◆ Records:

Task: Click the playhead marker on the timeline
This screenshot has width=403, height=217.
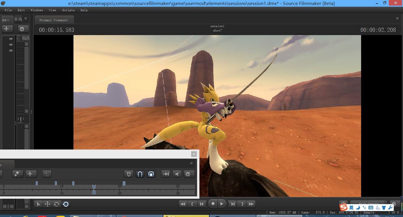Action: [94, 187]
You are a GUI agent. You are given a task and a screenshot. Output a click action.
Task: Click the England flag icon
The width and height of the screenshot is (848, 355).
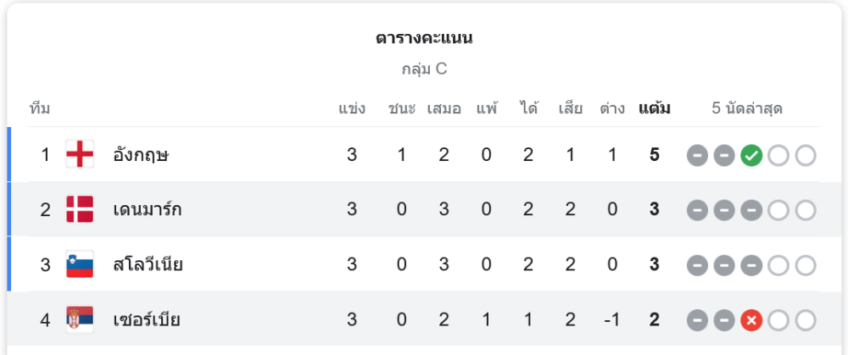(x=80, y=155)
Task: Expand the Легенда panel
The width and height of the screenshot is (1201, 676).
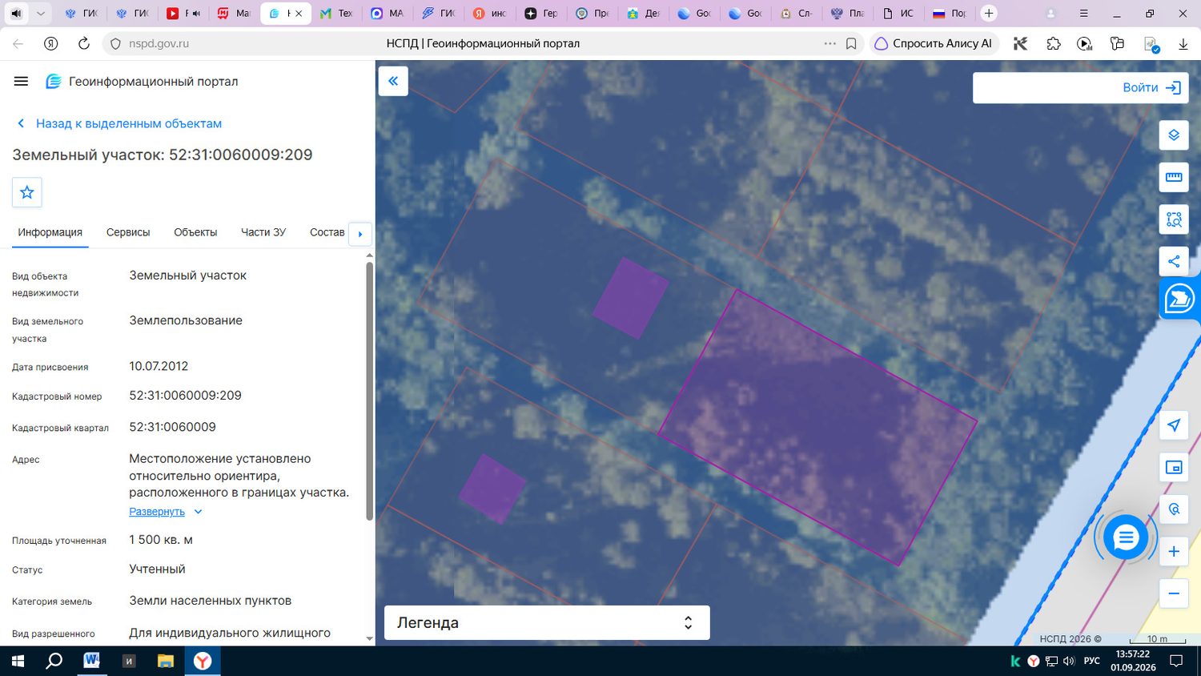Action: (547, 622)
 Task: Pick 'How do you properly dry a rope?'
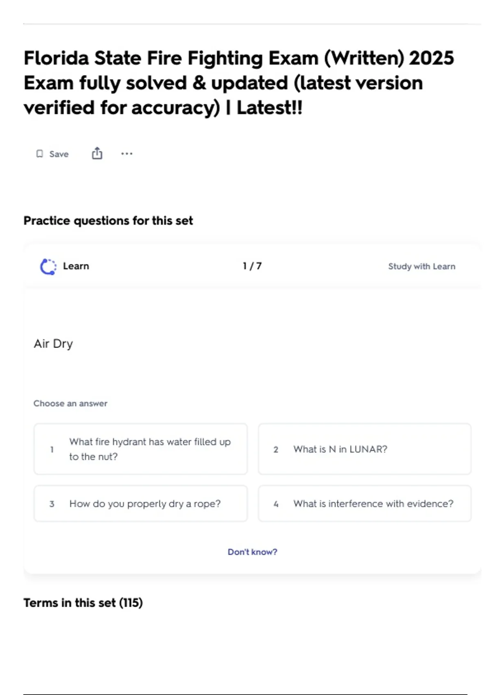145,504
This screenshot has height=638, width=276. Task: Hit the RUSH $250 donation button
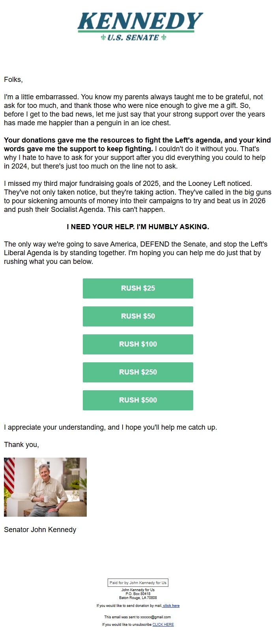click(x=138, y=372)
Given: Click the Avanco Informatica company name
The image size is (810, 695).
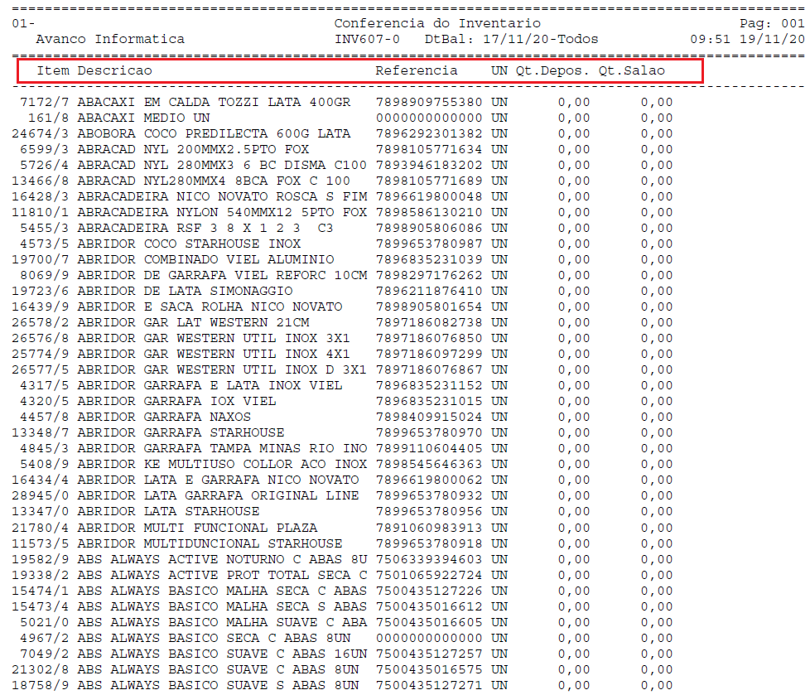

◆ Goal of the exercise: Reproduce the entire listing exactly, except for any pictures it contains.

◆ Solution below:
Task: Click the playhead marker on the timeline
This screenshot has width=403, height=217.
Action: [94, 187]
You are a GUI agent. You are given a task and a screenshot. Output a click action.
Task: Click the England flag icon
The width and height of the screenshot is (848, 355).
(x=80, y=155)
Task: Expand the Легенда panel
The width and height of the screenshot is (1201, 676).
Action: (547, 622)
 Task: Pick 'How do you properly dry a rope?'
145,504
This screenshot has height=638, width=276. Task: Hit the RUSH $250 donation button
click(x=138, y=372)
Given: Click the Avanco Informatica company name
The image size is (810, 695).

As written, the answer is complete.